FIG. 6 is a flowchart showing a further example of an embodiment of a search method for a multi-part fixed codebook according to the present invention.
FIG. 7 is a block diagram showing an example of an embodiment of an analysis unit of the multi-channel LPAS speech encoder of the present invention.

Claims

A separate fixed codebook (FC1, FC2) for each channel;
A shared fixed codebook (FCS) containing a codebook vector common to all channels;
Multiple channels including a multi-part fixed codebook, including means (40) for analyzing inter-channel correlation to dynamically change the allocation of bits between the individual codebook and the shared fixed codebook Linear predictive analysis synthesis signal encoder.

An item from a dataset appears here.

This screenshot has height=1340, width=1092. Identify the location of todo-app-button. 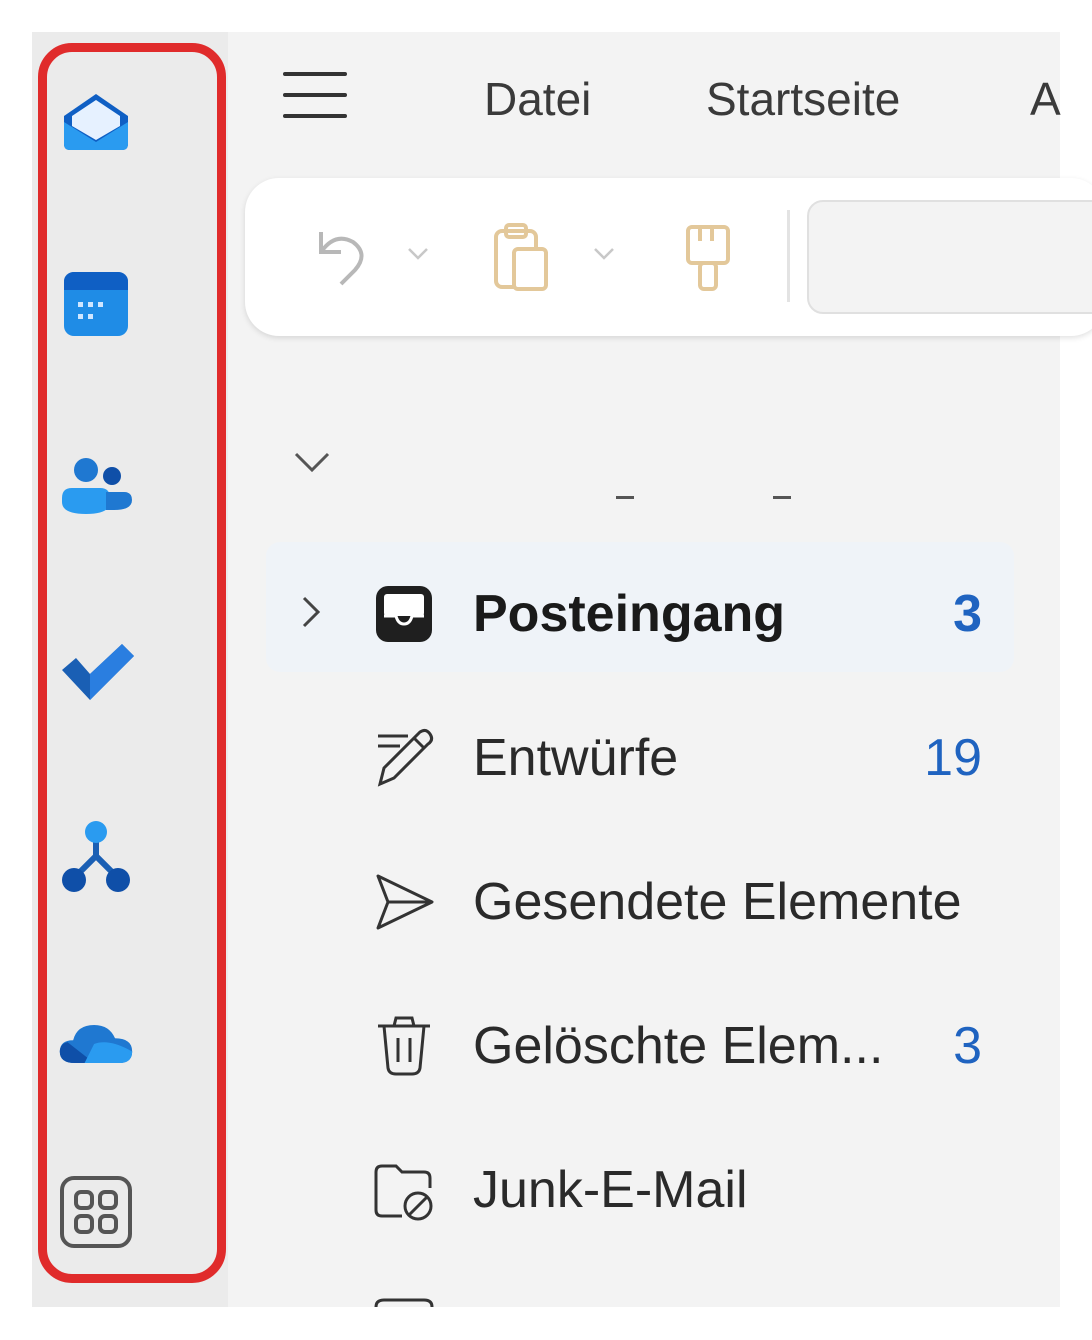
(96, 670).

The encoder according to claim 1, characterized in that the shared fixed codebook is connected to individual delay elements (D1, D2) for each channel.

The encoder according to claim 2, characterized in that the individual delay elements (D1, D2) are high resolution elements.

The encoder according to claim 2 or 3, characterized in that each delay element (D1, D2) is connected to a corresponding gain element (g _FS1 , g _FS2 ).

Wherein the multi-part adaptive codebook having an individual adaptive codebook (AC1, AC2) and an individual pitch lag _{(P 11,} P ₂₂₎ for each channel, the encoder according to claim 1.

6. An encoder according to claim 5, characterized by means for determining whether a common pitch delay can be shared by all channels.

Wherein the channel pitch delay _{(P 12,} P ₂₁₎ between each channel and the remaining channels, the encoder of claim 5.

The encoder according to claim 1, characterized by means (42) for rescaling the residual energy of each channel according to the relative channel strength.

A separate fixed codebook (FC1, FC2) for each channel;
A shared fixed codebook (FCS) containing a codebook vector common to all channels;
Multiple channels with multi-part fixed codebook, including means (40) for analyzing inter-channel correlation to dynamically change the allocation of bits between the individual codebook and the shared fixed codebook A terminal including a linear predictive analysis synthesis speech encoder / decoder.

Terminal according to claim 9, characterized in that the shared fixed codebook is connected to a separate delay element (D1, D2) for each channel.

Terminal according to claim 10, characterized in that the individual delay elements (D1, D2) are high resolution elements.

_12. Terminal according to claim 10 or 11, characterized in that each delay element (D1, D2) is connected to a corresponding gain element ( _gFS1 , _gFS2 ).

Wherein the multi-part adaptive codebook having an individual adaptive codebook (AC1, AC2) and an individual pitch lag _{_(P 11,} P ₂₂₎ for each channel, the terminal according to claim 9.

The terminal according to claim 13, characterized by means for determining whether or not a common pitch delay can be shared by all channels.

Wherein the channel pitch delay _{(P 12,} P ₂₁₎ between each channel and the remaining channels, the terminal according to claim 13.

The terminal according to claim 9, wherein the terminal is a wireless terminal.

Analyzing inter-channel correlation;
According to the current inter-channel correlation, coding bit allocation between a fixed codebook dedicated to individual channels and a shared fixed codebook including a codebook vector common to all channels is dynamically changed. Multi-channel linear predictive analysis combined signal encoding method.

Determining the desired total bit rate;
Analyzing inter-channel correlation;
Depending on the current inter-channel correlation and the desired total bit rate, the coding bit allocation between a fixed codebook dedicated to individual channels and a shared fixed codebook containing codebook vectors common to all channels is dynamically A multi-channel linear prediction analysis synthetic signal encoding method, characterized by: changing.